*Problem statement*: List each line in the records that contains the word "This", counting only matches with the same capitalization.
## start
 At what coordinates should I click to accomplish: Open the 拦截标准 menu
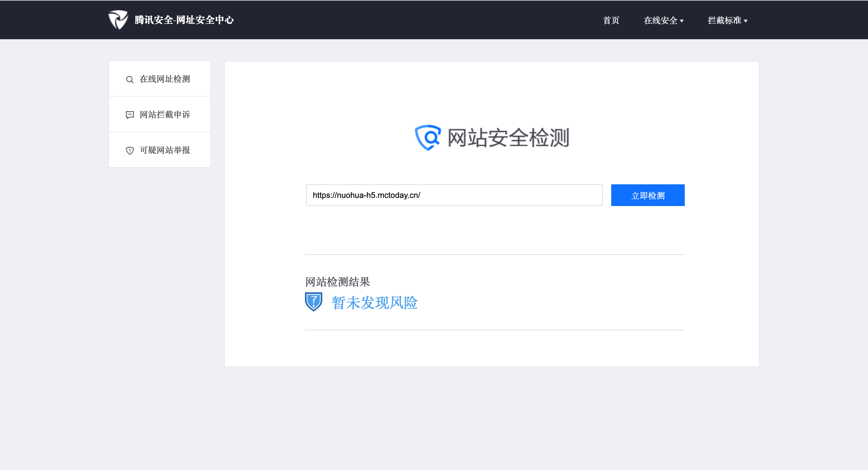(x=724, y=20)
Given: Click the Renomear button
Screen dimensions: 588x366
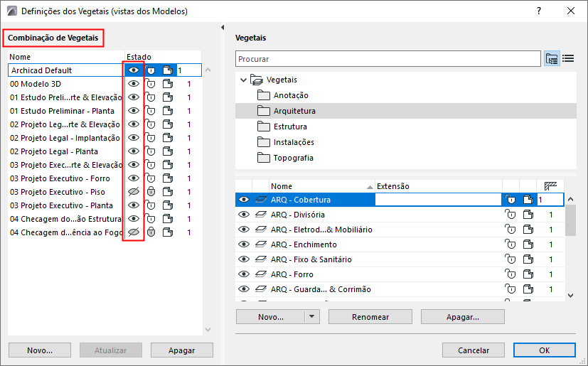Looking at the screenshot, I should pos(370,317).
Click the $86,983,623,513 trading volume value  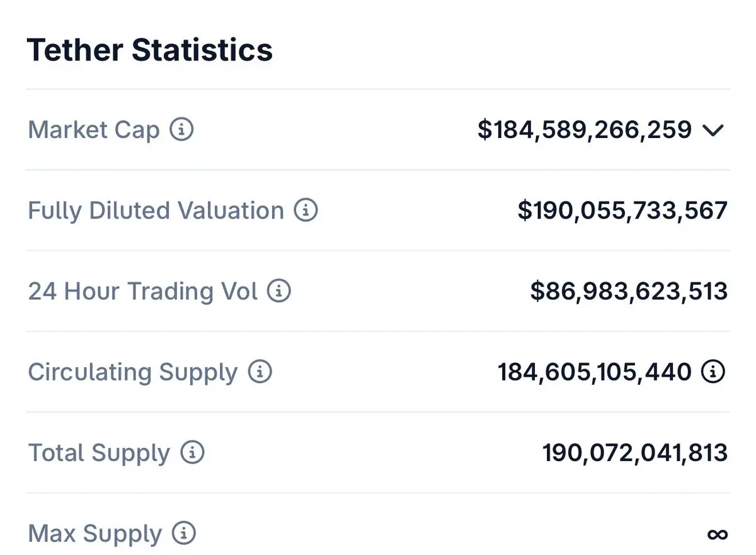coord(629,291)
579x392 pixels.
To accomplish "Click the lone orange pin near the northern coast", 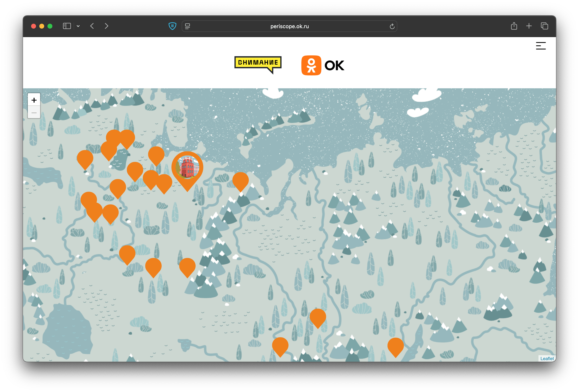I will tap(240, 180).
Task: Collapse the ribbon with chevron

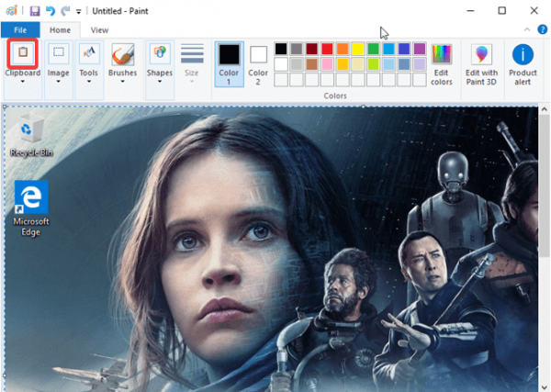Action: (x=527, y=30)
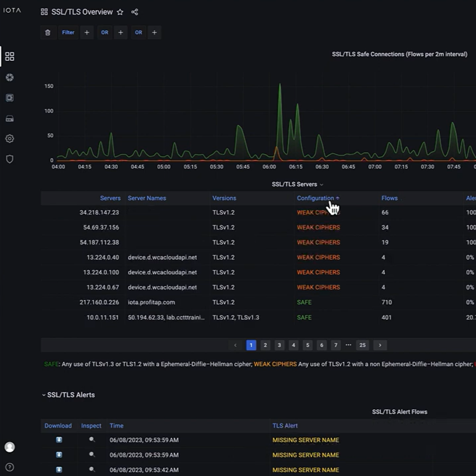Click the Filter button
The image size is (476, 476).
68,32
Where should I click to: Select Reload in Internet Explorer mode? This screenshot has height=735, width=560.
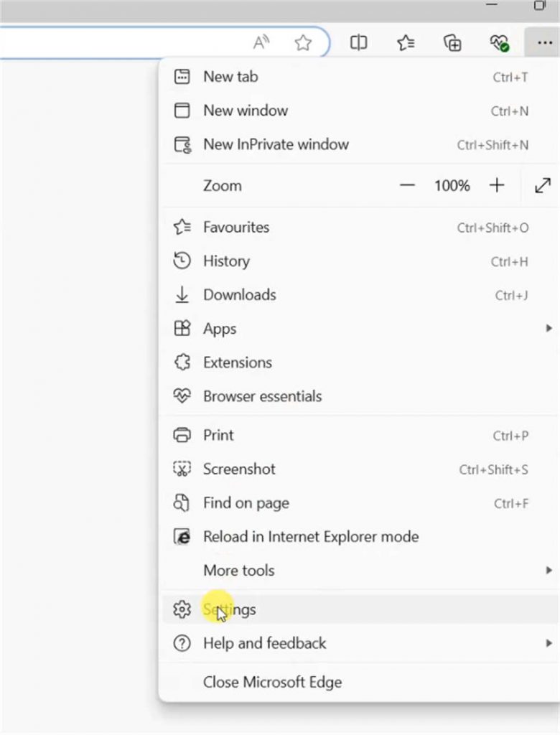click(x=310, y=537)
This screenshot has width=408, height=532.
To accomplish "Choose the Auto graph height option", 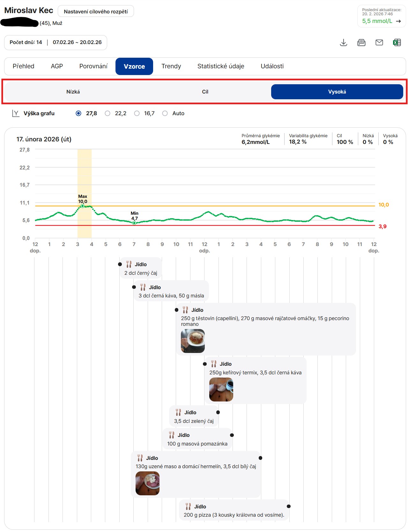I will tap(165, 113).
## end
*Response to the task*:
Where should I click to: Select Reload in Internet Explorer mode? This screenshot has height=735, width=560.
This screenshot has width=408, height=532.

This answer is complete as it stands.